North American Chapter of the Association for Computational Linguistics |

Published by NAACL 2024

Despite the recent progress in scaling multilingual machine translation (MT) to several under-resourced African languages, accurately measuring this progress remains challenging. Evaluation is often performed using n-gram matching metrics such as BLEU, which typically show a weaker correlation with human judgments. Learned metrics like COMET have a higher correlation; however, challenges such as the lack of evaluation data with human ratings for under-resourced languages, the complexity of annotation guidelines like Multidimensional Quality Metrics (MQM), and the limited language coverage of multilingual encoders have hampered their applicability to African languages. In this paper, we address these challenges by creating high-quality human evaluation data with simplified MQM guidelines for error detection and direct assessment (DA) scoring for 13 typologically diverse African languages.
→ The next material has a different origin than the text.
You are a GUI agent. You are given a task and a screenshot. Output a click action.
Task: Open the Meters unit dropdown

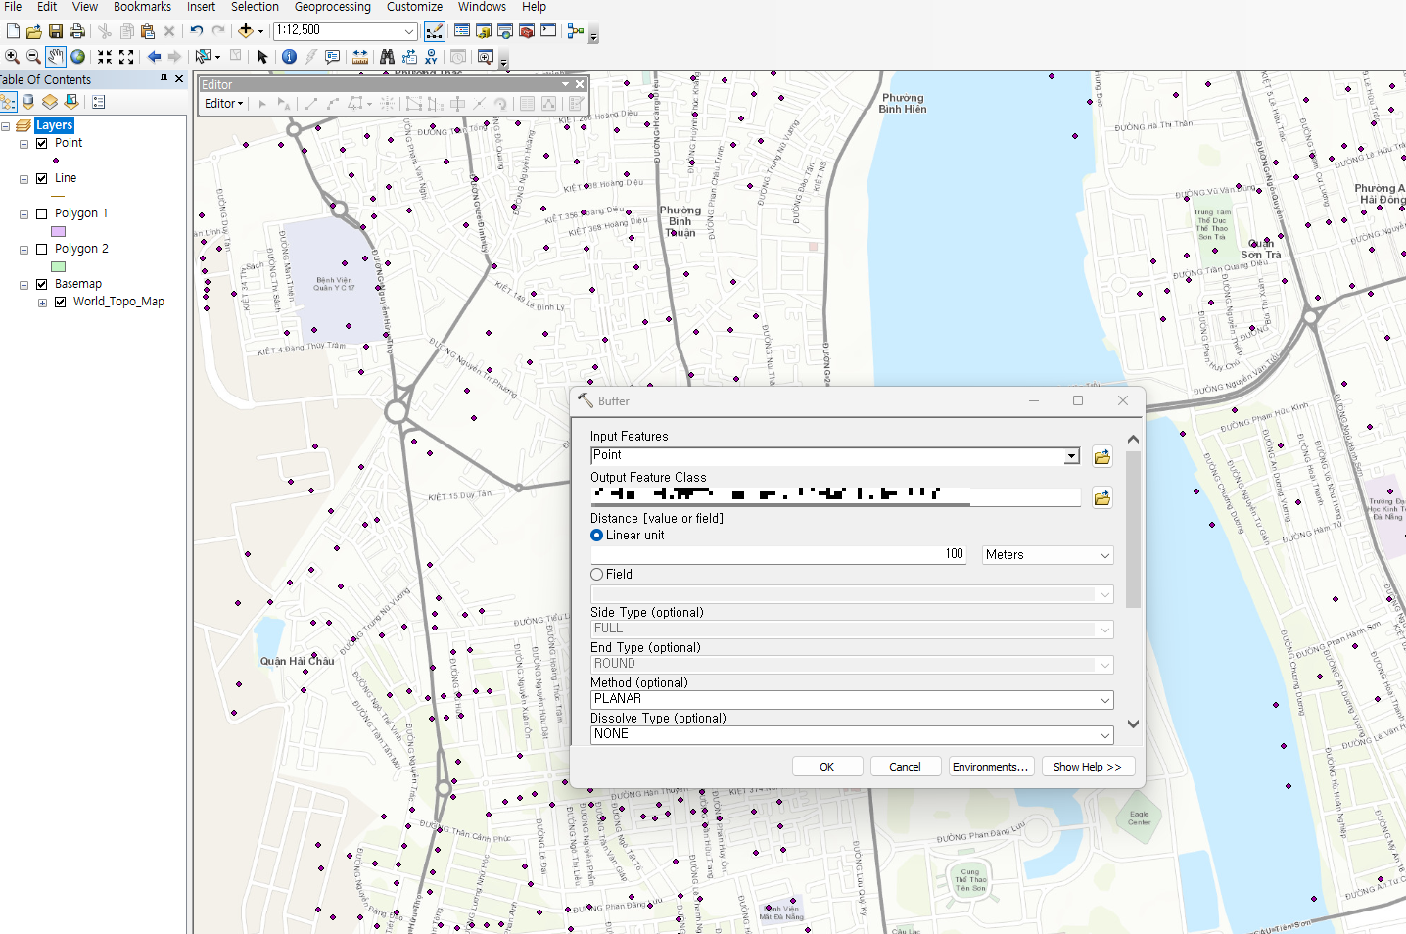pos(1048,555)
Furthermore, we develop AFRICOMET: COMET evaluation metrics for African languages by leveraging DA data from well-resourced languages and an African-centric multilingual encoder (AfroXLM-R) to create the state-of-the-art MT evaluation metrics for African languages with respect to Spearman-rank correlation with human judgments (+0.441).